The AI Scaling Gap: Why 93% of Insurers Are Stuck in Pilot Purgatory
The commercial insurance sector is currently experiencing a massive disconnect between strategic ambition and operational reality. While the industry frequently leads others in early AI experimentation and adoption, execution remains highly fragmented.
According to recent data from Boston Consulting Group (BCG), while adoption intent is high, only 7% of insurers have successfully scaled AI across their organizations. The vast majority—93%—remain stuck in what is commonly referred to as “pilot purgatory.”
The Illusion of Progress
Walk into almost any major carrier today, and you will find an innovation lab running an AI pilot. Perhaps they are testing a generative AI tool to draft marketing copy, or using a point solution to extract data from a specific, highly standardized form.
These pilots often succeed in their controlled, siloed environments. However, when the organization attempts to push these tools into core operational workflows—such as the chaotic, unstructured commercial submission inbox—the initiatives stall.
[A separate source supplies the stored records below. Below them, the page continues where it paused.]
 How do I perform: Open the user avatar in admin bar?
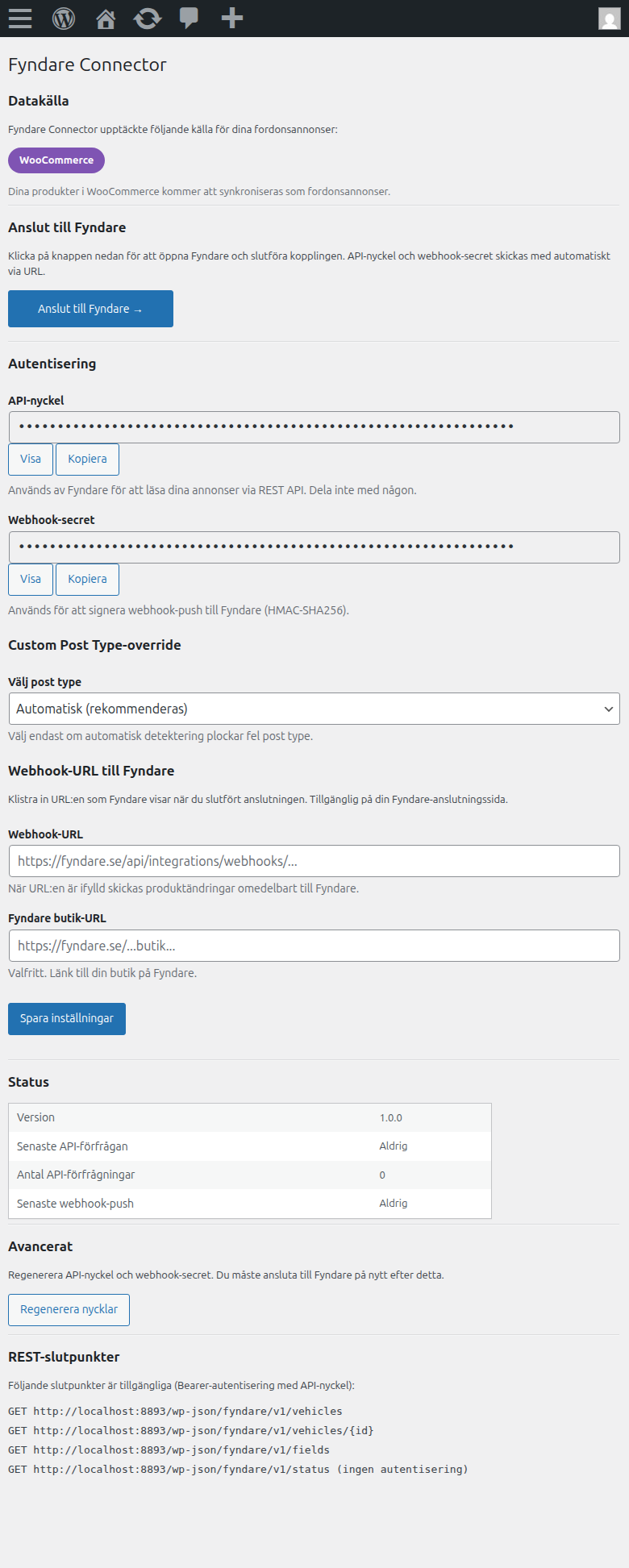tap(610, 18)
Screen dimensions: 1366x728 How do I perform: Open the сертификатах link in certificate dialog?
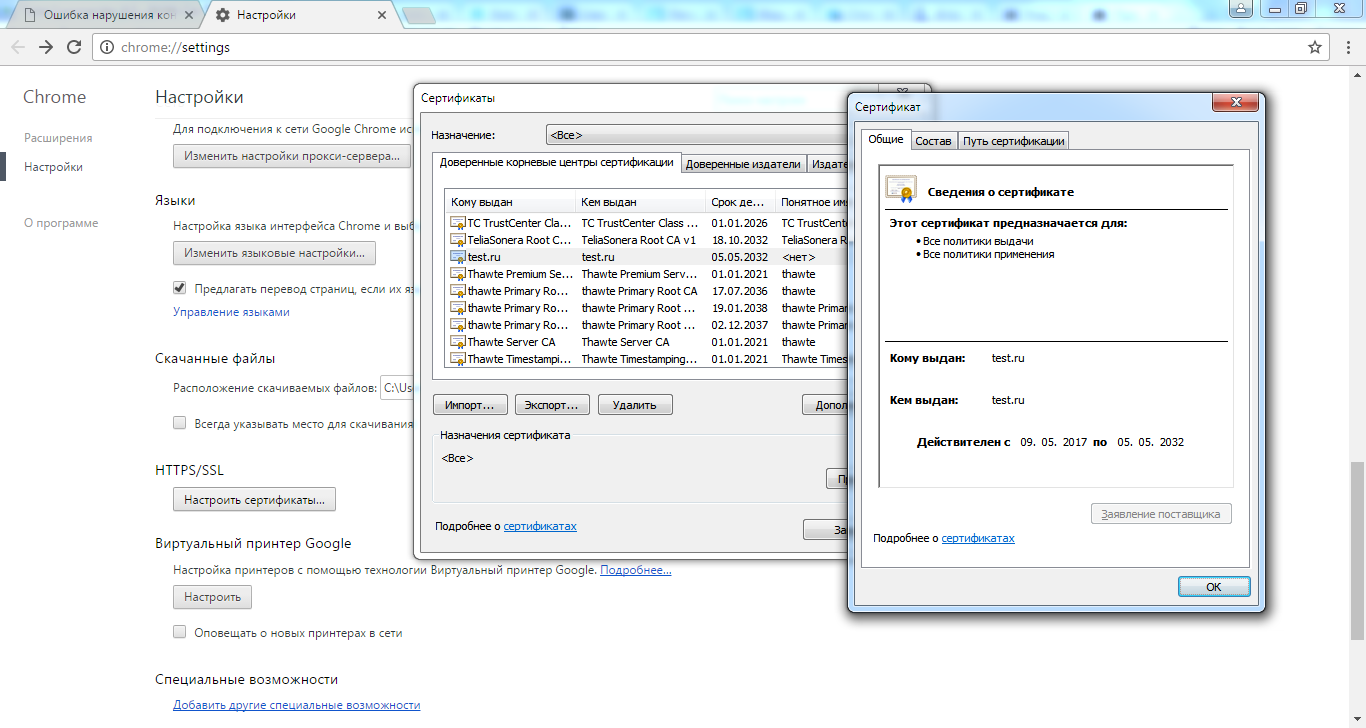(x=977, y=538)
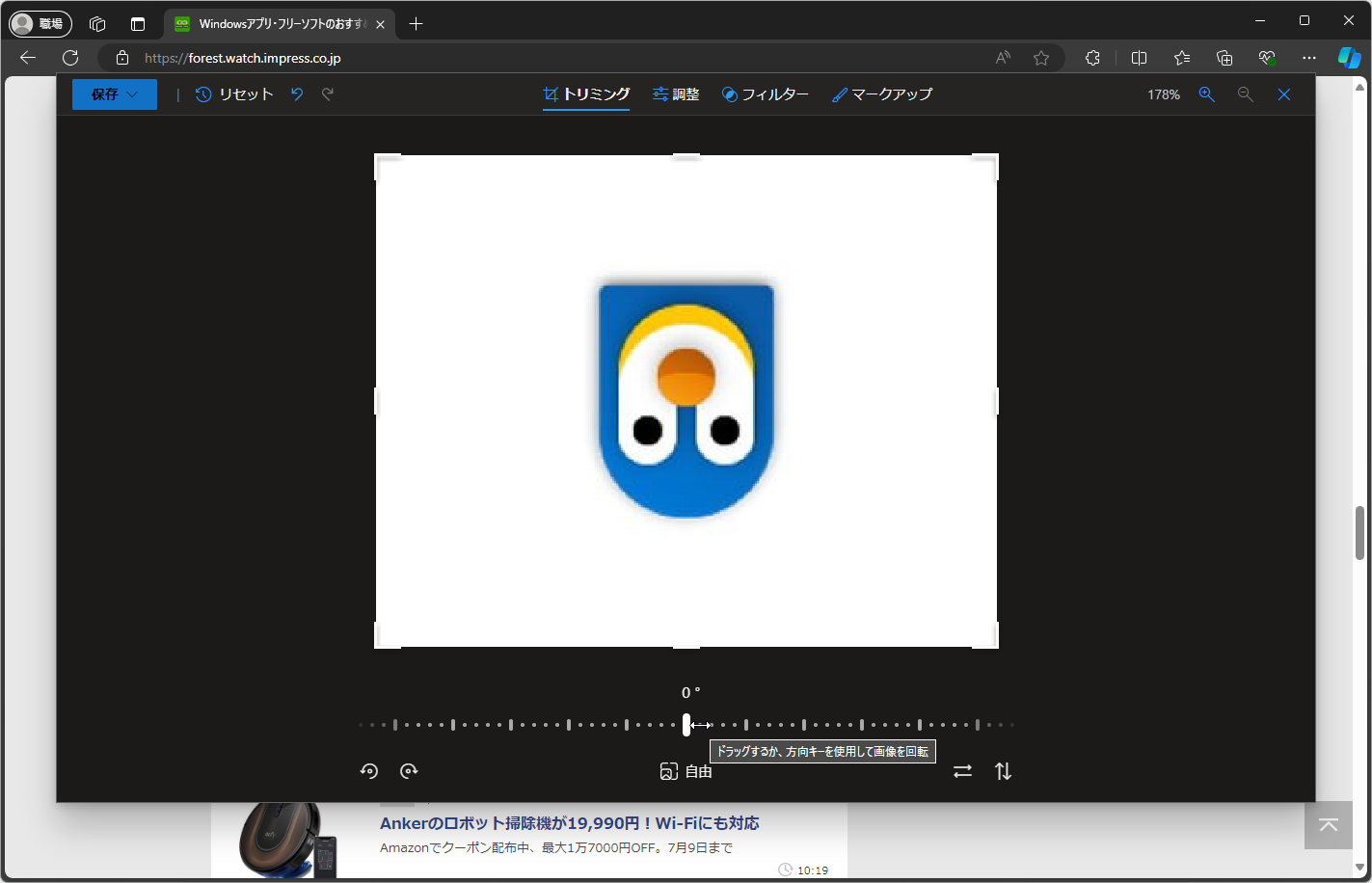
Task: Open the マークアップ markup tools
Action: [x=881, y=94]
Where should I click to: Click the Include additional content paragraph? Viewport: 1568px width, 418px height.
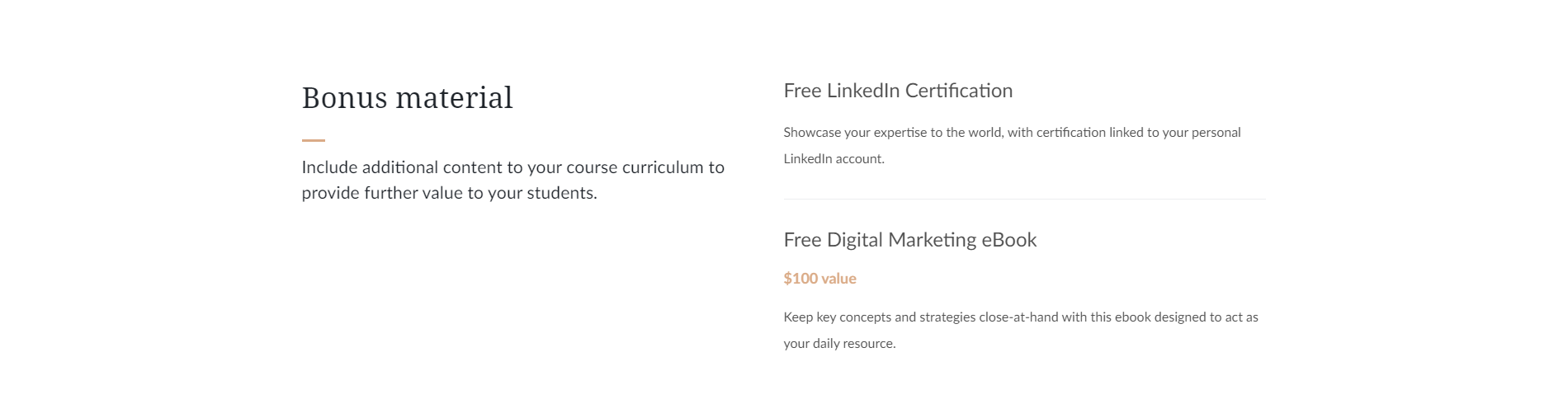coord(513,180)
Why does this happen? The barriers to scaling AI in insurance are rarely technical; they are cultural and structural.
Barrier 1: The Brittleness of Point Solutions
Many insurers attempt to scale by stitching together fragmented point solutions. They buy one tool for OCR, another for workflow routing, and another for analytics. When these tools encounter the inherent variability of commercial insurance data, they break. If a system cannot adapt to a new loss run format or a poorly scanned ACORD form, the exception rate skyrockets, and human underwriters are forced to intervene, negating the efficiency gains.
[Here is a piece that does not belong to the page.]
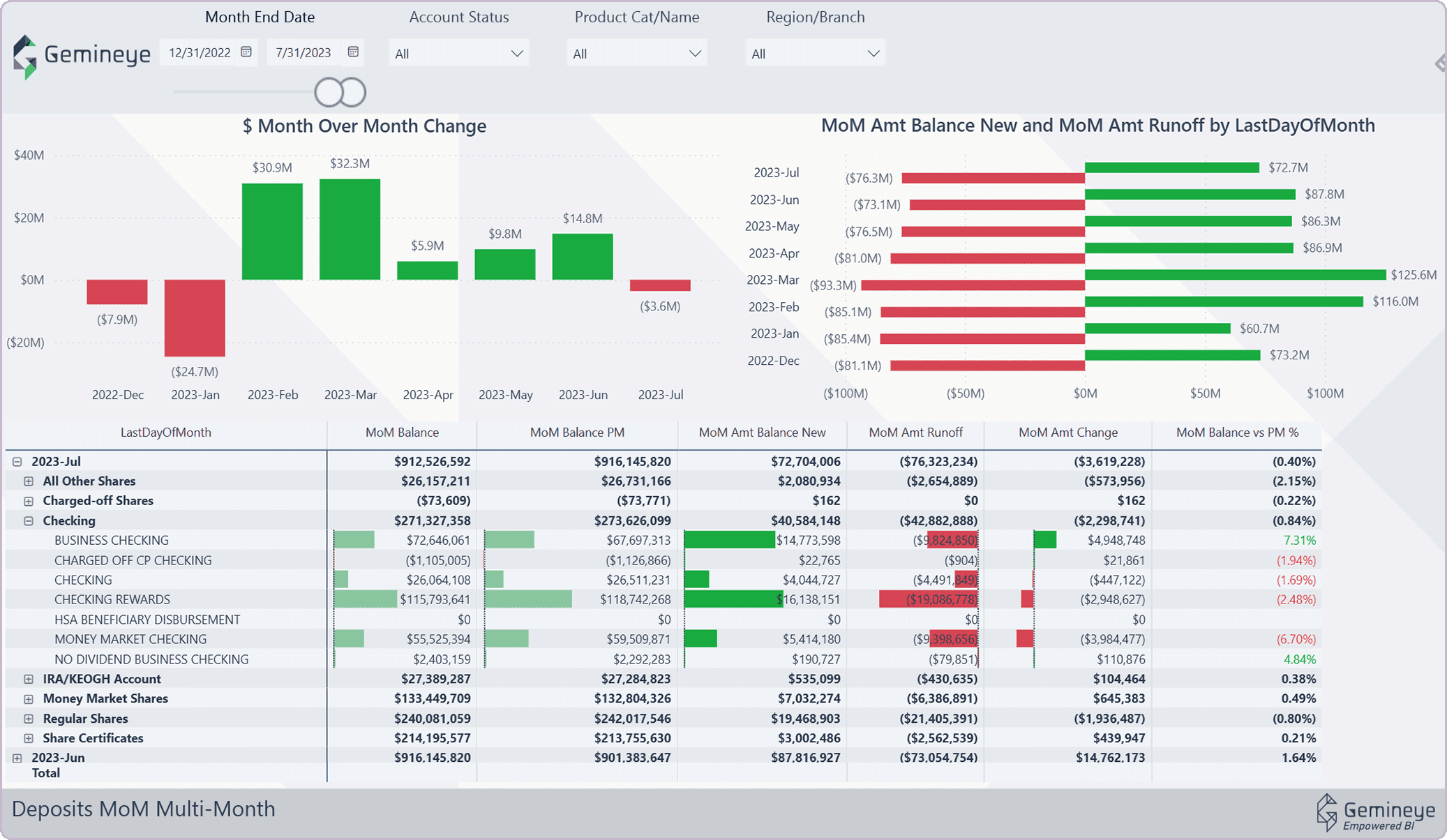Open the end date calendar picker icon

tap(353, 52)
Barrier 2: Misaligned KPIs and Change Management
As BCG research confirms, two-thirds of the AI transformation challenge hinges on people and change management, not algorithms. When AI is deployed without redefining the underwriter’s role, it is often viewed as a threat rather than an augmentation tool. Furthermore, if underwriters are still measured and compensated solely on quote volume rather than portfolio profitability and complex risk structuring, they have no incentive to trust or adopt the new AI workflows.
Barrier 3: Lack of Continuous Learning
The most significant barrier to scaling is deploying static AI models. If an AI system requires an IT team to retrain the model every time the market shifts, it will never scale across the enterprise.
Bridging the Gap with Adaptive Operations
To escape pilot purgatory, executives must stop viewing AI as a series of isolated IT projects and start viewing it as a fundamental redesign of the operating model.
This requires moving away from static point solutions and adopting adaptive platforms that utilize human-in-the-loop feedback. When an underwriter corrects a system like Cazimir, the platform learns and updates its models automatically. This continuous learning loop ensures that the system gets smarter and more resilient as it scales, rather than collapsing under the weight of edge cases.
Scaling AI requires CEO-level sponsorship, a commitment to adaptive technology, and a willingness to redefine the professional identities of the workforce. Those who bridge this gap will dominate the market; those who don’t will remain forever in the pilot phase.